What the task asks →
Working line by line, output the entries below exactly as they appear.

Start of Source information

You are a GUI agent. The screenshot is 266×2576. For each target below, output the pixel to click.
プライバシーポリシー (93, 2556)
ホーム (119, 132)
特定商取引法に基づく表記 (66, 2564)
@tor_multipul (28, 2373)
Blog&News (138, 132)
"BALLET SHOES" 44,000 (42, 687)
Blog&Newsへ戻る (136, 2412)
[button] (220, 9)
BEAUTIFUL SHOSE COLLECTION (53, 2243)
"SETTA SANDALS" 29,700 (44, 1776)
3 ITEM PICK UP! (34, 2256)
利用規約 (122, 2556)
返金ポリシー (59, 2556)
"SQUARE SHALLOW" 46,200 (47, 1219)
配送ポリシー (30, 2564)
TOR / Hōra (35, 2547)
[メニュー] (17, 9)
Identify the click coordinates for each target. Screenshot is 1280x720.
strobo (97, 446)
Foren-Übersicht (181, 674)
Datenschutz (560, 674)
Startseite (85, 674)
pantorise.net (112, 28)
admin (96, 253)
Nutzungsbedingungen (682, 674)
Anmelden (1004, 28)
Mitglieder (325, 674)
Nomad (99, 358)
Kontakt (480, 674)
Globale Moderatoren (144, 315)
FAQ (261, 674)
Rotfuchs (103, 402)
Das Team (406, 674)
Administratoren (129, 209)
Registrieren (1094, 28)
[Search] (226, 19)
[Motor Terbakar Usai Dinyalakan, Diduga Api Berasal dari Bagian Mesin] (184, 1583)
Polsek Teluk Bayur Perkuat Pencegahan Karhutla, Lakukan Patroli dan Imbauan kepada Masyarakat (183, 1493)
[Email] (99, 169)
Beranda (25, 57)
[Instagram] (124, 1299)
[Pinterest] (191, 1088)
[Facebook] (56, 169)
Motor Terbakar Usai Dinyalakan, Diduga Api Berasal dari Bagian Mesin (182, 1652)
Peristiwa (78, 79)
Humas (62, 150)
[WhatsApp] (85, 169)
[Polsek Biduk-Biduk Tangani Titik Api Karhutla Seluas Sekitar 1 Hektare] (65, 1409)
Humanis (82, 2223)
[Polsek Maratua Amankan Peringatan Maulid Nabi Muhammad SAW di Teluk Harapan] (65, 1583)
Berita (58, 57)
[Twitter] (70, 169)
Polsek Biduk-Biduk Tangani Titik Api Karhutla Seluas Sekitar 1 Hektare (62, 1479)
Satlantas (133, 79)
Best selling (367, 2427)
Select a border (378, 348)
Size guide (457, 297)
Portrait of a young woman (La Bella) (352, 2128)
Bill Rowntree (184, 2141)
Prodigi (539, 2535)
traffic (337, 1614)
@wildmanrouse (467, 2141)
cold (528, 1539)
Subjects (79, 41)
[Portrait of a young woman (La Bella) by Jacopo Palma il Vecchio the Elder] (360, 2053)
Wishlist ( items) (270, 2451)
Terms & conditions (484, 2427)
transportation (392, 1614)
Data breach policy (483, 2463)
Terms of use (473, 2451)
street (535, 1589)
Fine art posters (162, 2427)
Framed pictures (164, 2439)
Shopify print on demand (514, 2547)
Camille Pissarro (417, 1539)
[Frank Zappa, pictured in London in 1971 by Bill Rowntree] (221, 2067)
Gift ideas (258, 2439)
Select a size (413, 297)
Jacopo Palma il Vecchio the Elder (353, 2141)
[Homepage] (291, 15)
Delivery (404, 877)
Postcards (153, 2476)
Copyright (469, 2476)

End of Source information

Your solution →
You are a GUI agent. The screenshot is 266×2576. For each target below, output the pixel to click.
プライバシーポリシー (93, 2556)
ホーム (119, 132)
特定商取引法に基づく表記 (66, 2564)
@tor_multipul (28, 2373)
Blog&News (138, 132)
"BALLET SHOES" 44,000 (42, 687)
Blog&Newsへ戻る (136, 2412)
[button] (220, 9)
BEAUTIFUL SHOSE COLLECTION (53, 2243)
"SETTA SANDALS" 29,700 (44, 1776)
3 ITEM PICK UP! (34, 2256)
利用規約 (122, 2556)
返金ポリシー (59, 2556)
"SQUARE SHALLOW" 46,200 (47, 1219)
配送ポリシー (30, 2564)
TOR / Hōra (35, 2547)
[メニュー] (17, 9)
Identify the click coordinates for each target. Screenshot is 1280x720.
strobo (97, 446)
Foren-Übersicht (181, 674)
Datenschutz (560, 674)
Startseite (85, 674)
pantorise.net (112, 28)
admin (96, 253)
Nutzungsbedingungen (682, 674)
Anmelden (1004, 28)
Mitglieder (325, 674)
Nomad (99, 358)
Kontakt (480, 674)
Globale Moderatoren (144, 315)
FAQ (261, 674)
Rotfuchs (103, 402)
Das Team (406, 674)
Administratoren (129, 209)
Registrieren (1094, 28)
[Search] (226, 19)
[Motor Terbakar Usai Dinyalakan, Diduga Api Berasal dari Bagian Mesin] (184, 1583)
Polsek Teluk Bayur Perkuat Pencegahan Karhutla, Lakukan Patroli dan Imbauan kepada Masyarakat (183, 1493)
[Email] (99, 169)
Beranda (25, 57)
[Instagram] (124, 1299)
[Pinterest] (191, 1088)
[Facebook] (56, 169)
Motor Terbakar Usai Dinyalakan, Diduga Api Berasal dari Bagian Mesin (182, 1652)
Peristiwa (78, 79)
Humas (62, 150)
[WhatsApp] (85, 169)
[Polsek Biduk-Biduk Tangani Titik Api Karhutla Seluas Sekitar 1 Hektare] (65, 1409)
Humanis (82, 2223)
[Polsek Maratua Amankan Peringatan Maulid Nabi Muhammad SAW di Teluk Harapan] (65, 1583)
Berita (58, 57)
[Twitter] (70, 169)
Polsek Biduk-Biduk Tangani Titik Api Karhutla Seluas Sekitar 1 Hektare (62, 1479)
Satlantas (133, 79)
Best selling (367, 2427)
Select a border (378, 348)
Size guide (457, 297)
Portrait of a young woman (La Bella) (352, 2128)
Bill Rowntree (184, 2141)
Prodigi (539, 2535)
traffic (337, 1614)
@wildmanrouse (467, 2141)
cold (528, 1539)
Subjects (79, 41)
[Portrait of a young woman (La Bella) by Jacopo Palma il Vecchio the Elder] (360, 2053)
Wishlist ( items) (270, 2451)
Terms & conditions (484, 2427)
transportation (392, 1614)
Data breach policy (483, 2463)
Terms of use (473, 2451)
street (535, 1589)
Fine art posters (162, 2427)
Framed pictures (164, 2439)
Shopify print on demand (514, 2547)
Camille Pissarro (417, 1539)
[Frank Zappa, pictured in London in 1971 by Bill Rowntree] (221, 2067)
Gift ideas (258, 2439)
Select a size (413, 297)
Jacopo Palma il Vecchio the Elder (353, 2141)
[Homepage] (291, 15)
Delivery (404, 877)
Postcards (153, 2476)
Copyright (469, 2476)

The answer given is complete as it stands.